Consigne:
Recopiez fidèlement le passage de l'article sur le paiement en ligne d'Amazon qui va de « Service gratuit pour » jusqu'à « celui de PayPal. ».

Passage proposé:
⁂

Après PayPal et Paylib, Amazon investit le business prometteur du paiement en ligne

A l'occasion du forum américain "Money 2020", Amazon a annoncé le 8 octobre le lancement de "Login and Pay", un moyen de paiement sur Internet grâce auquel ses membres pourront acheter sur des sites tiers sans communiquer leurs coordonnées bancaires. Un deal à double tranchant pour les e-commerçants: du trafic supplémentaire contre la connaissance de leurs clients.
Les e-commerçants qui accepteront ce nouveau moyen de paiement seront prélevés de 0,30 dollar + 2,9% de la transaction à chaque commande.

Non content d'être le site de e-commerce le plus consulté en France, avec 14.449.000 visiteurs uniques par mois en moyenne, loin devant eBay (4e), le géant américain Amazon lance sa propre solution de paiement sur un site tiers et vient concurrencer directement PayPal, filiale d'eBay.

Les détenteurs d'un compte Amazon - ils sont 215 millions à travers le monde à ce jour - vont pouvoir passer leurs achats par le biais de ce compte, sans avoir à communiquer leurs données bancaires (numéro de carte, date d'expiration, cryptogramme) au site tiers sur lequel ils commandent.

Service gratuit pour les consommateurs

Le système, baptisé « Login and Pay with Amazon» (authentification et paiement par Amazon) sera proposé à l'Internaute à la fin de sa commande, aux côtés des traditionnels paiements par carte bancaire ou autres portefeuilles en ligne. Le service sera gratuit pour les consommateurs et disponible aussi bien sur ordinateur que sur terminal mobile (tablettes et smartphones).

Côté e-commerçants, ceux qui se laisseront convaincre seront prélevés à chaque achat réglé par ce biais : ils verseront à Amazon l'équivalent de 0,3 dollar plus 2,9% du montant de la transaction. Un tarif relativement élevé, mais exactement identique à celui de PayPal.

Fluidifier l'acte d'achat pour engranger plus de recettes

« Ce nouveau service va changer la donne » estime Jean-Philippe Wozniak, directeur associé du cabinet de conseil en e-commerce CoJT. « Il va faciliter l'acte d'achat pour les consommateurs », assure-t-il. Ceci permettra alors aux e-commerçants d'améliorer leur taux de transformation, c'est-à-dire la part des visiteurs de leur site qui décident d'acheter, grâce aux achats impulsifs, typique d'Internet.

« Cela va obliger les banques à améliorer leurs moyens de paiement pour les rendre plus transparents », précise-t-il, faisant référence au re-routage sur une page n'ayant pas d'URL lors du paiement par carte bancaire avec la garantie 3D Secure.

⁂

Matériel fourni:
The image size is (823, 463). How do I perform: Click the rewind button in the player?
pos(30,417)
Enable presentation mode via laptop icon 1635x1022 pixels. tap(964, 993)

⁂

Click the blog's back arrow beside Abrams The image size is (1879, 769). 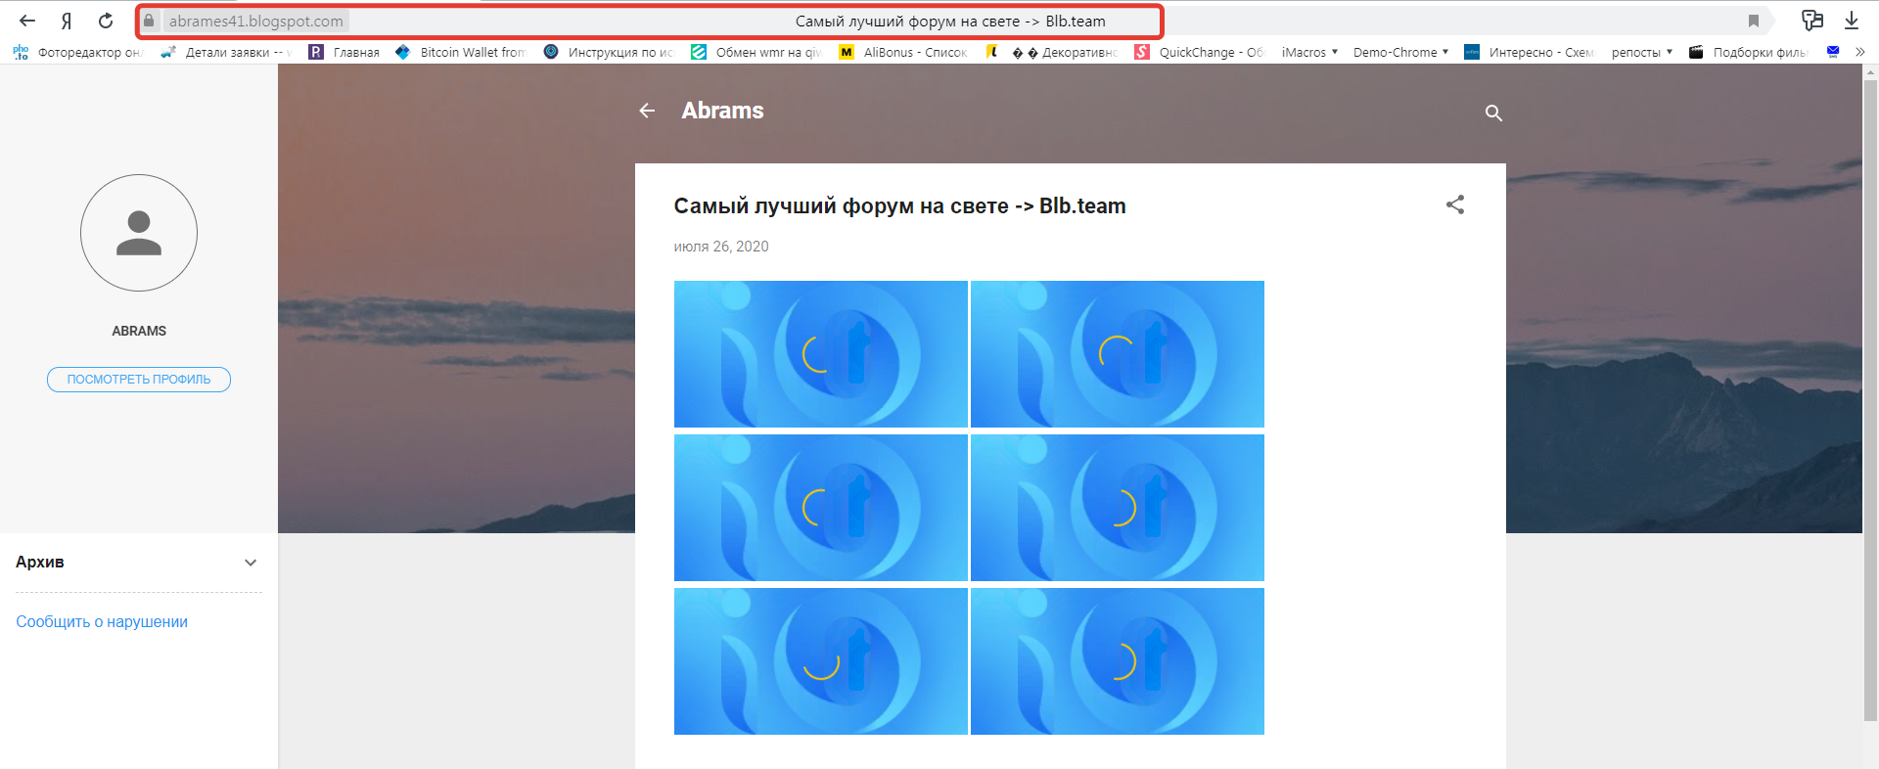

⁂

Production attendue:
Service gratuit pour les consommateurs

Le système, baptisé « Login and Pay with Amazon» (authentification et paiement par Amazon) sera proposé à l'Internaute à la fin de sa commande, aux côtés des traditionnels paiements par carte bancaire ou autres portefeuilles en ligne. Le service sera gratuit pour les consommateurs et disponible aussi bien sur ordinateur que sur terminal mobile (tablettes et smartphones).

Côté e-commerçants, ceux qui se laisseront convaincre seront prélevés à chaque achat réglé par ce biais : ils verseront à Amazon l'équivalent de 0,3 dollar plus 2,9% du montant de la transaction. Un tarif relativement élevé, mais exactement identique à celui de PayPal.